Rei Totoro é o mascote do Studio Ghibli e protagonista da animação Meu Amigo Totoro (1988). Dessa forma, aquele urso de bigodes de gato e unhas de bicho-preguiça faz parte do folclore japonês, vivendo debaixo da Árvore da Vida, semeada pelos próprios espíritos daquela floresta, incluindo os de fuligem que apenas as crianças enxergam também. A jornada das irmãs de 4 e 10 anos àquele País de Maravilhas assemelha-se á da família do animador que se mudou de Tokyo em 1944 para Utsunomiya; e no ano seguinte: Kanuma, visando escapar de um terrível bombardeio que atingiu a região; cujo trauma ficou marcado nos olhares aflitos de Mei e Satsuki, amparadas apenas pelo pai dedicado enquanto mãe se recuperava de uma tuberculose vertebral no hospital, vindo a falecer por outros motivos em 1983, aos 71 anos de idade.
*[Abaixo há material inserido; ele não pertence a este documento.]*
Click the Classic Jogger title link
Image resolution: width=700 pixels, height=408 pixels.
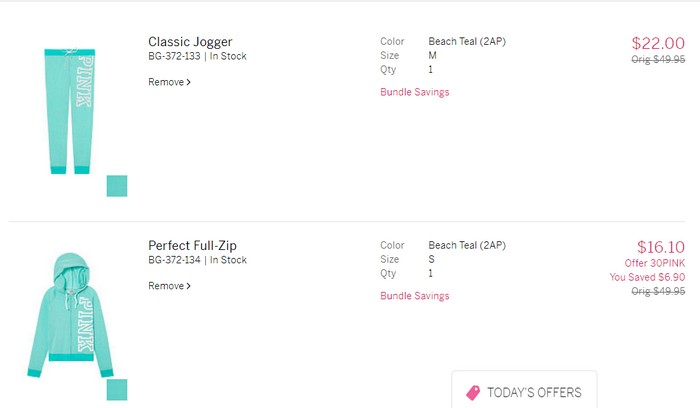tap(190, 42)
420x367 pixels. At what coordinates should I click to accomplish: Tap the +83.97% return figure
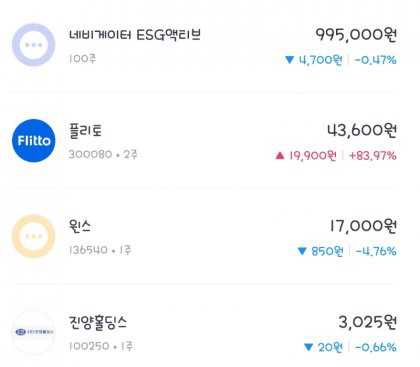373,156
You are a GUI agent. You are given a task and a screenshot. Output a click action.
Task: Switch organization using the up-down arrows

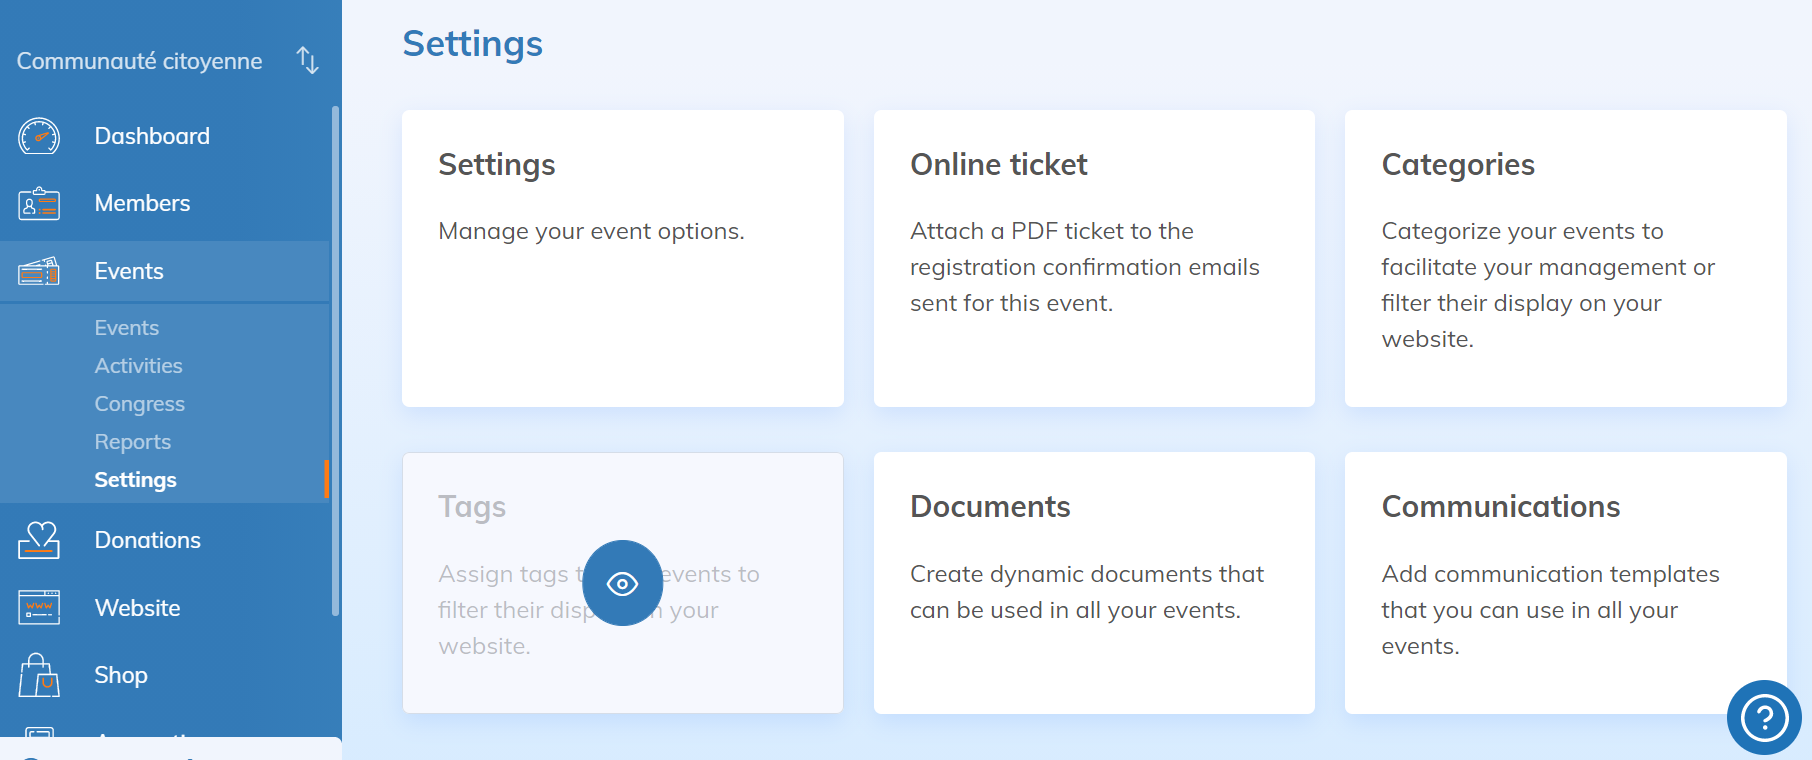click(308, 61)
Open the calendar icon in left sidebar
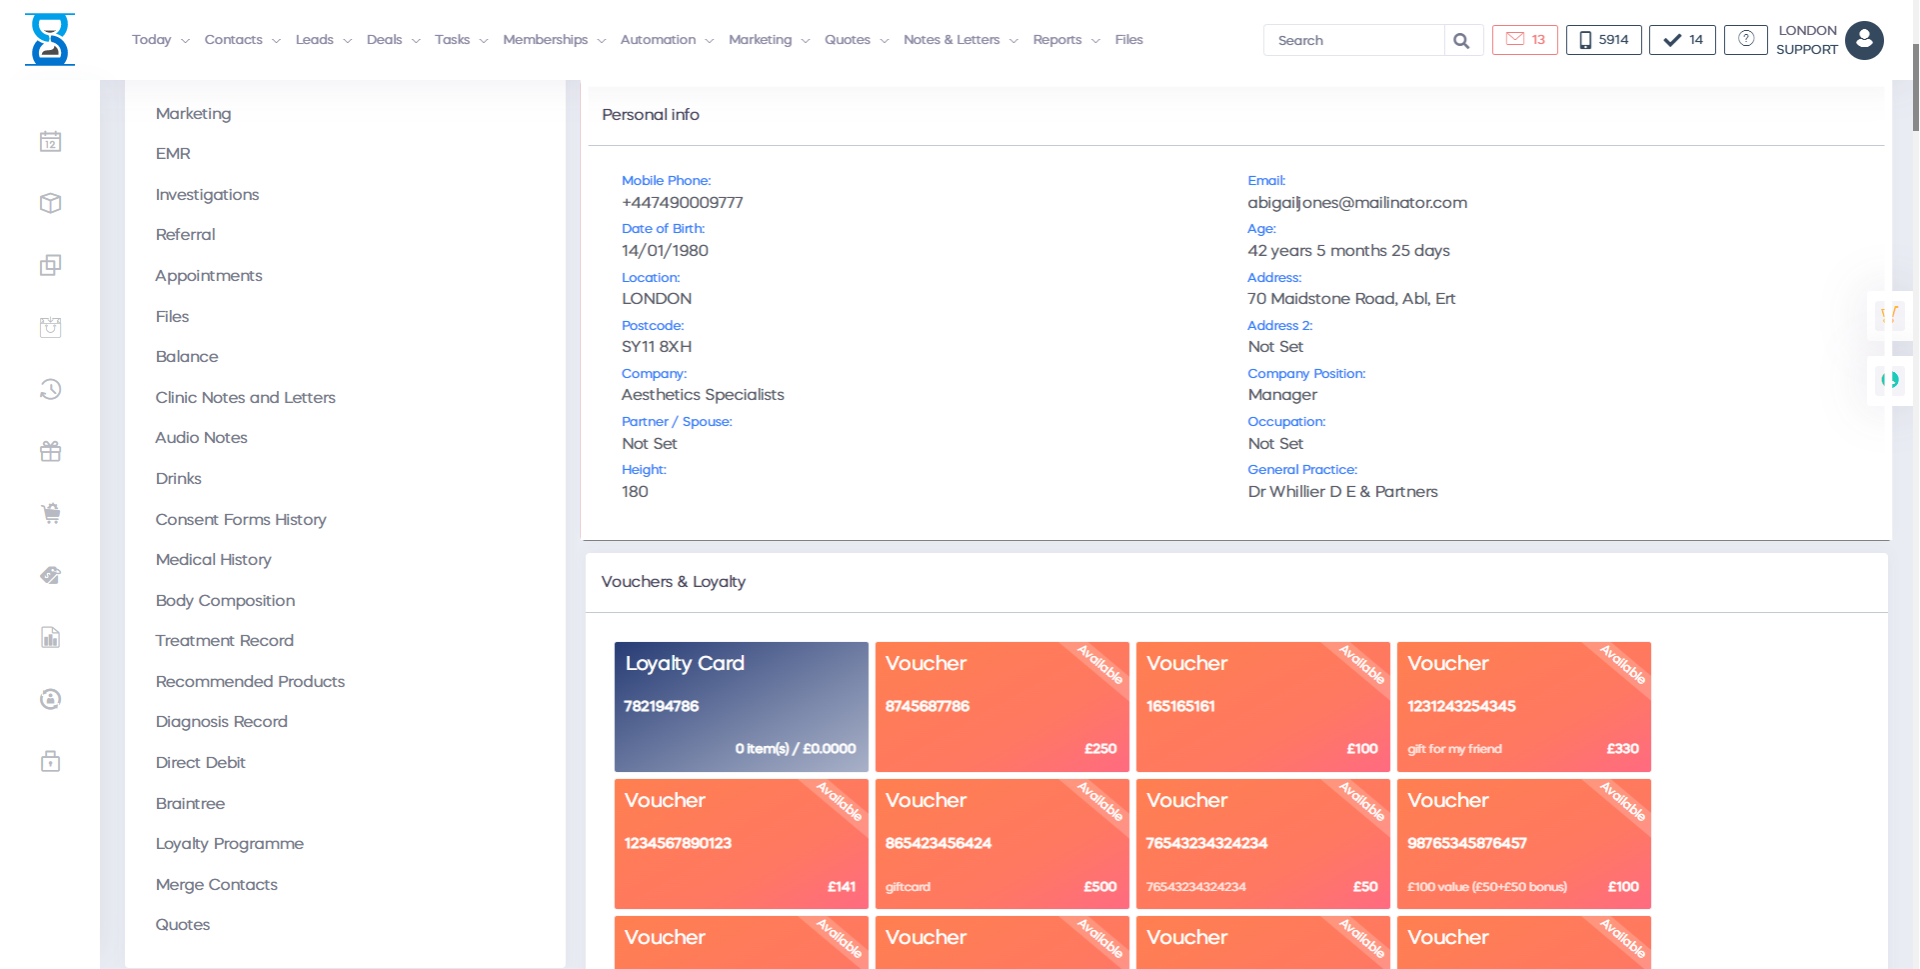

Se A Viagem de Chihiro (2001) revela um profundo discurso sobre a água e seus simbolismos sagrados, Princesa Mononoke faz um trabalho centrado nas forças da terra; O Castelo Animado condensa no fogo a narrativa da obra e seus desdobramentos; enquanto Nausicaä do Vale do Vento, articula no ar relações surpreendentes: tanto físicas quanto espirituais. Na trama, a heroína de apenas 10 anos de idade começa como uma menina mimada até habitar o Rio das Almas por quatro dias e três noites; de onde sai confiante, caminhando com as próprias pernas sem olhar pra trás, até deixar o túnel que divide o mundo dos vivos com o mundo dos mortos. Ocorre que o dever irresistível de salvar aqueles pais gulosos obrigaram-na a trabalhar pesado, cerca de 16 horas por dia na antiga casa de banho Dogo Omsen Honkan, construída, na verdade, em 1894 durante o período Meiji (1868 – 1912), cujo contrato leonino com a bruxa má, Yubaba, é semelhante ao do Grande Irmão de George Orwell com o proletariado daquele país fictício em razão da nova linguagem imposta pelo ditador totalitário. Apesar de não ser gananciosa, para recuperar a identidade e conquistar sua liberdade,  Chihiro teve de descer ao submundo do pântano pelo trem que pairava sob a face das águas onde finalmente pudemos ouvir o silêncio da natureza orgânica ao lado da bruxa boa, Zeniba, em contraste com a agitação da prostituída Casa de Banho do centro. Se se perdessem todas as animações e só se salvassem as de Miyazaki nada estaria perdido. Todas as animações do Studio Ghibli estão disponíveis na Netflix.